─── Input for this task ───
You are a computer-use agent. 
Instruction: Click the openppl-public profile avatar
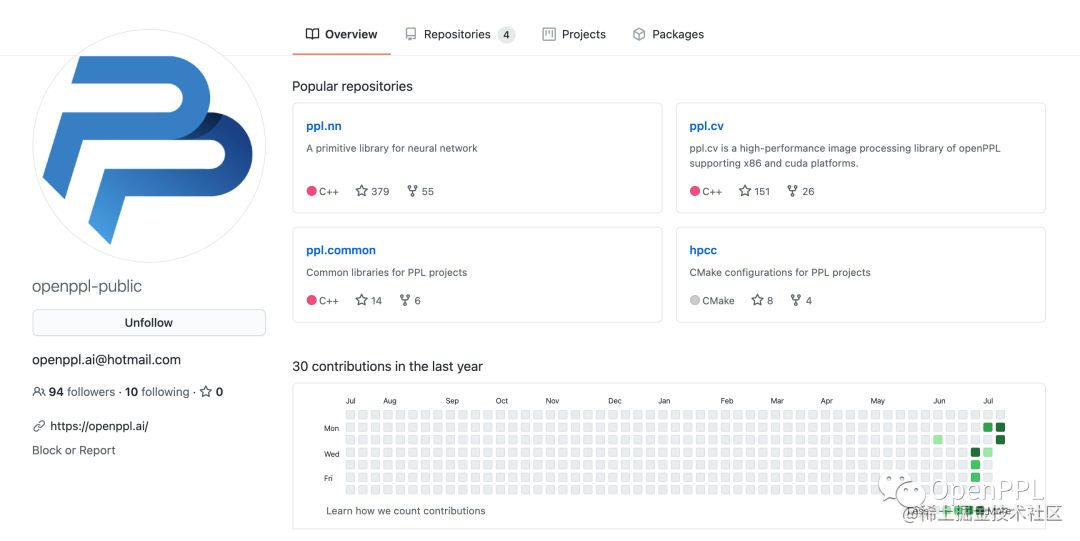pyautogui.click(x=149, y=145)
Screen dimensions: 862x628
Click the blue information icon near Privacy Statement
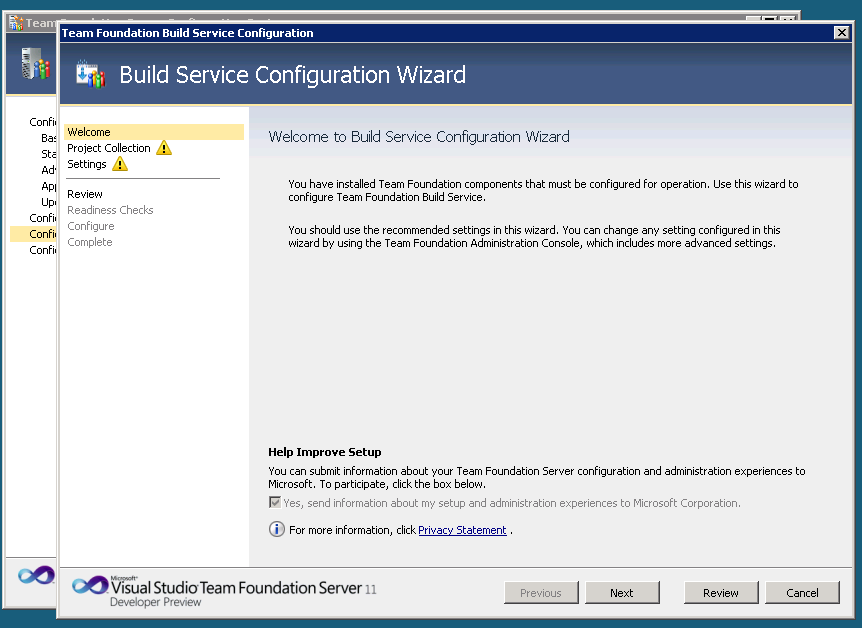click(277, 530)
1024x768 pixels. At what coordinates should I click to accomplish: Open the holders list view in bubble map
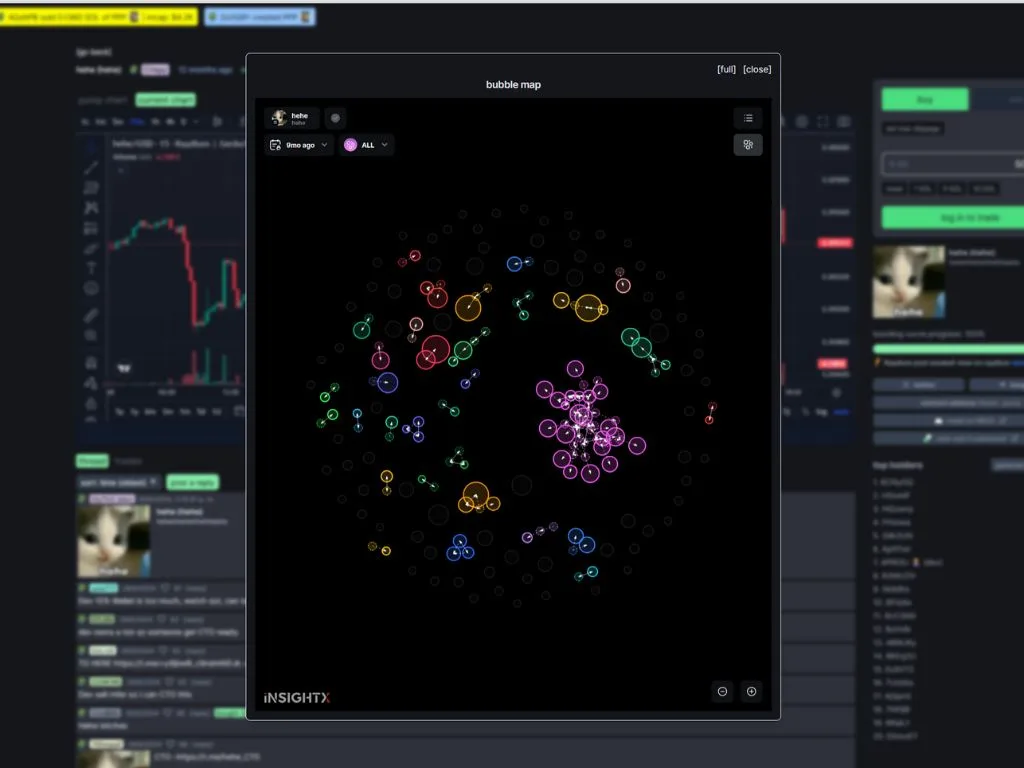(749, 118)
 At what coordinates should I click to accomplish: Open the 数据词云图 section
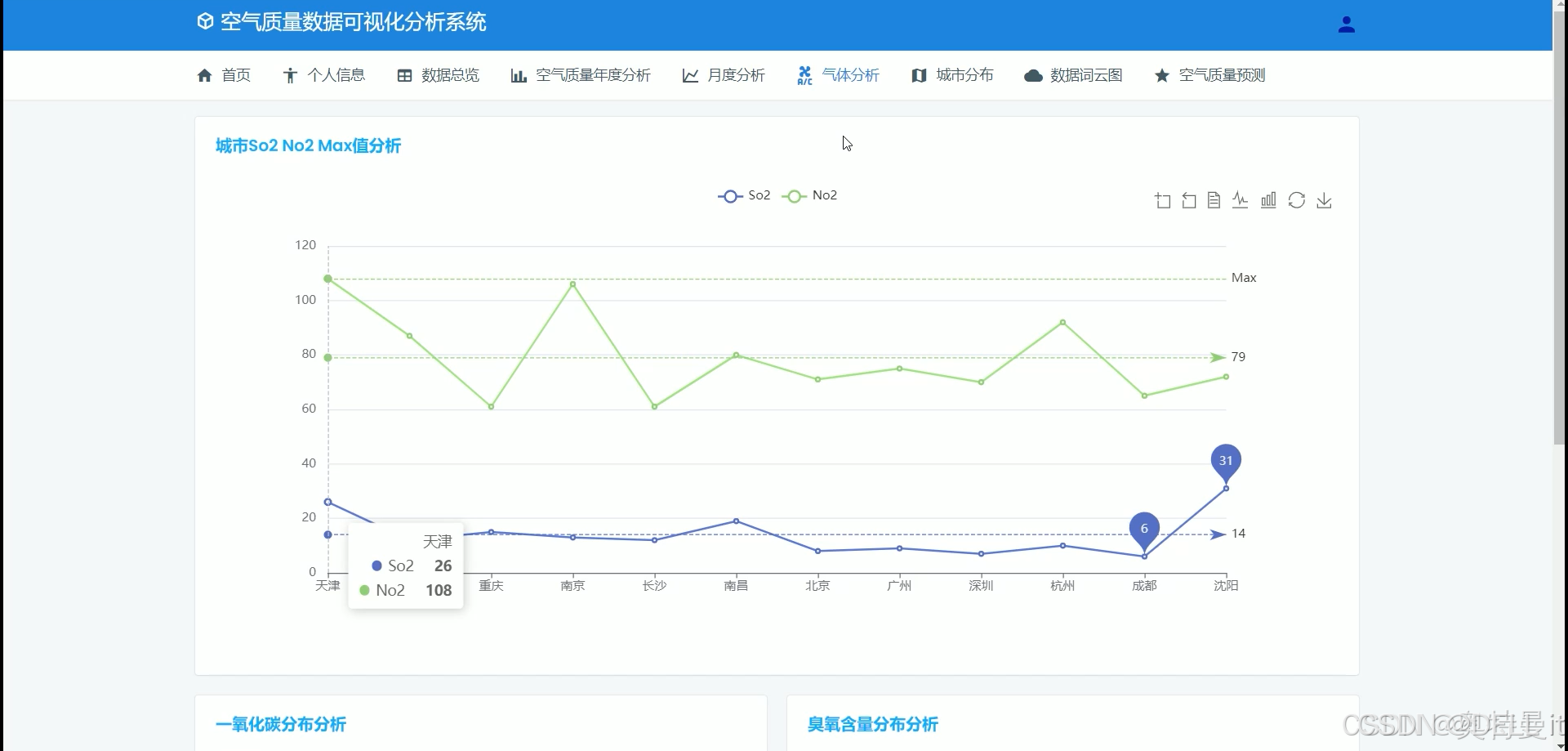pos(1072,75)
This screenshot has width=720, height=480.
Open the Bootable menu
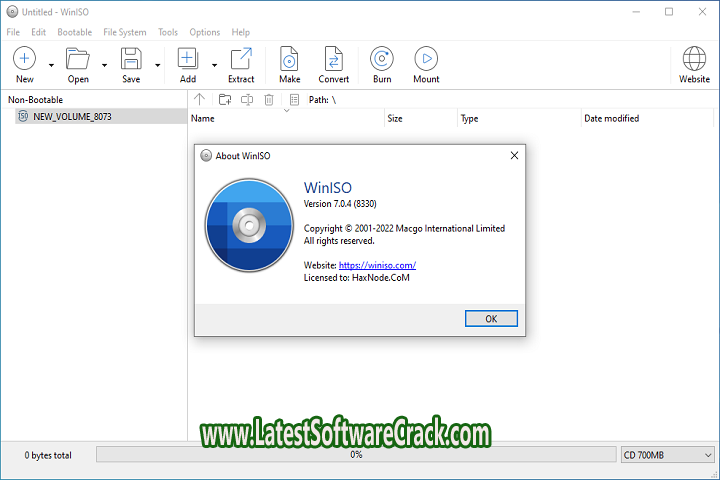point(75,32)
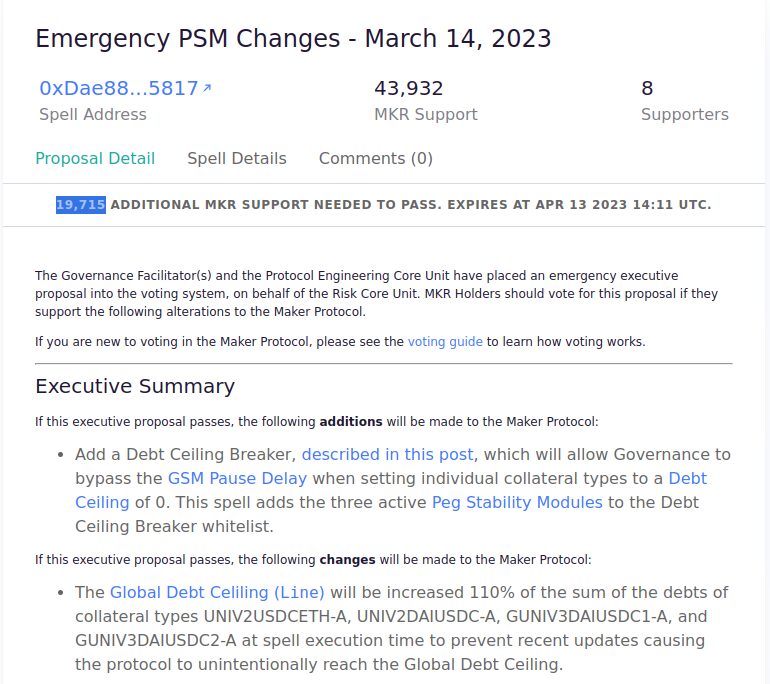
───
Written problem => Swap "coordinates" for "screen position" throughout the listing above and reproduce every line with nothing else altered. Leave out the pictures.

Solution for this problem =>
You are a computer-use agent. 
Instruction: Click the openppl-public profile avatar
pyautogui.click(x=149, y=145)
Screen dimensions: 862x628
Click the blue information icon near Privacy Statement
click(277, 530)
1024x768 pixels. At what screen position should I click to accomplish: Open the holders list view in bubble map
(749, 118)
 At what screen position should I click to accomplish: Open the 数据词云图 section
pos(1072,75)
This screenshot has width=720, height=480.
Open the Bootable menu
point(75,32)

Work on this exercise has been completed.